In contrast to formal documents, dialogue texts, especially multi-person conversations, can be noisier, more unstructured, and cover more diverse topics within each document. We test our model on two summarization datasets collected from popular TV series (Chen et al., 2022). As shown in Table 5, our model achieves even stronger relative gains compared to formal-domain datasets. Note that DialogLM (Zhong et al., 2022) is specifically designed for the dialog domain and further pretrained a PLM checkpoint on dialog corpus. The large improvements over their results again suggest the importance of pretraining with open-domain corpus.
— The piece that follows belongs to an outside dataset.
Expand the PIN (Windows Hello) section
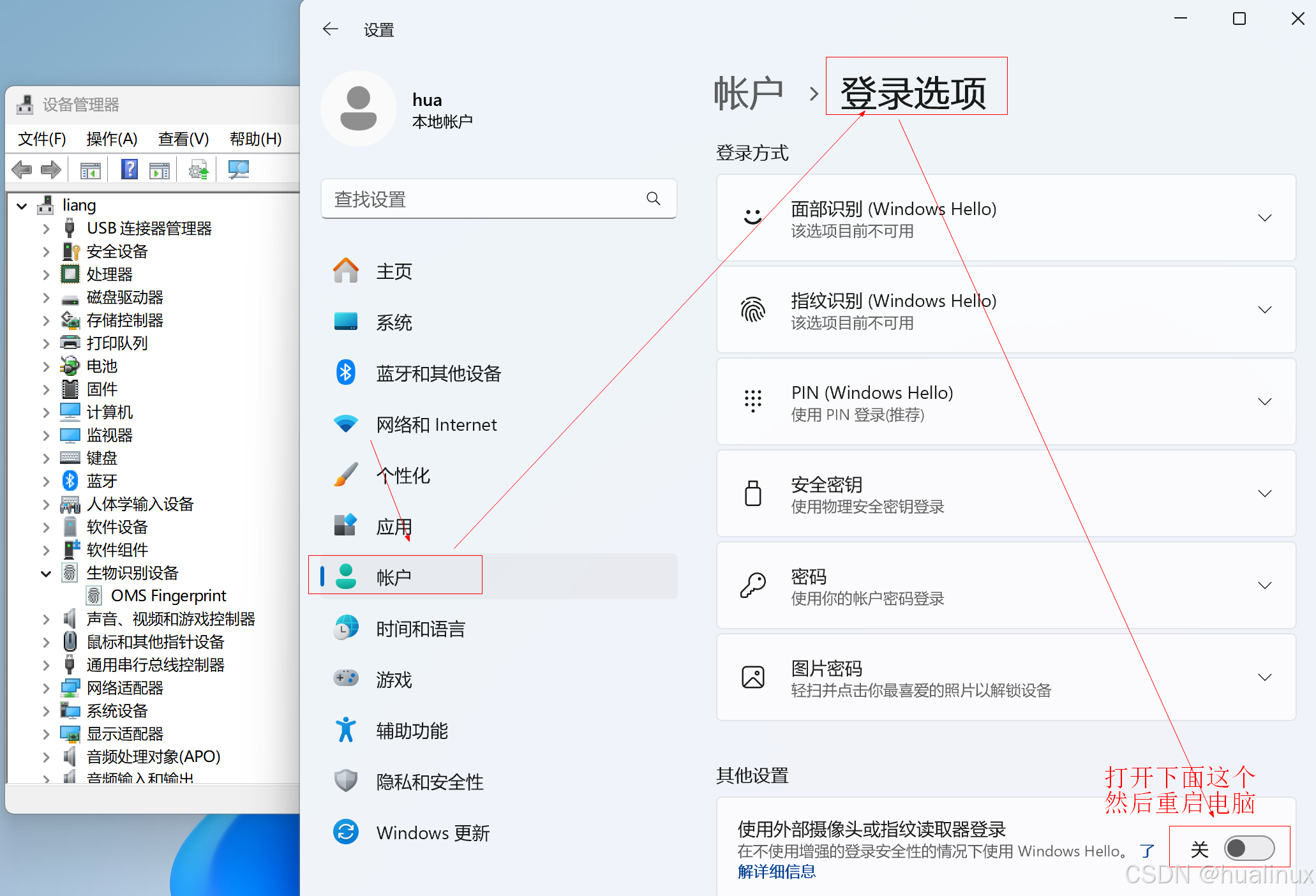This screenshot has width=1316, height=896. 1264,401
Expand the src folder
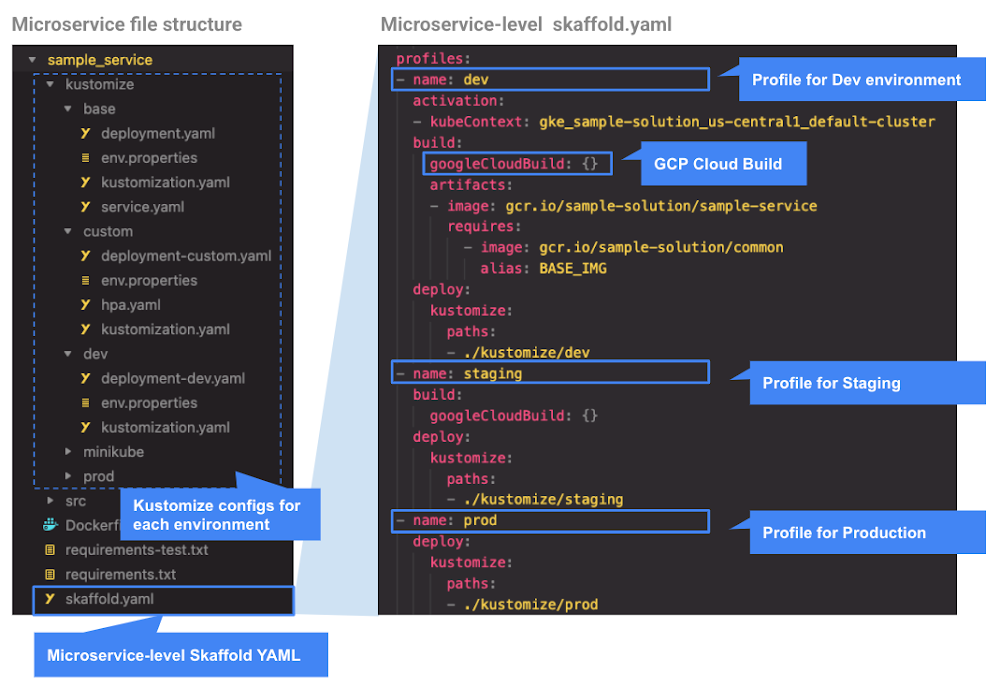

Model	Qasper	NarrativeQA	QuALITY
Model	F1	EM	EM-T/H
LongT5-base	46.6	23.0	37.9/36.6
LongT5-large	53.3	27.2	40.6/38.6
LongT5-3B	53.1	29.3	46.0/42.1
Block-BART (dev)	38.1	24.1	35.7
BART-LS (dev)	40.6	25.4	37.6
BART-LS	48.7	26.2	37.8/34.0

Table 6: Test results on QA tasks. LongT5’s numbers are taken from the Scrolls benchmark (Shaham et al., 2022). We also compare our model with a block-attention baseline that reuses BART’s weights on the dev set, as shown in gray rows. Not that our model’s size is in between LongT5-base and LongT5 large.

Model	QMSum
Model	R-1	R-2	R-L
BART-large	32.2	8.0	27.7
DialogLM	34.0	9.2	30.0
DYLE	34.4	9.7	30.1
LED	34.2	10.3	30.0
SecEnc	37.1	13.0	32.6
SecEnc-W	37.8	13.4	33.4
Block-BART (ours)	36.6	12.1	32.4
BART-LS	37.9	12.1	33.1

Table 7: Results on query-based meeting summarization (QMSum). The highlighted row indicates additional data has been used for training.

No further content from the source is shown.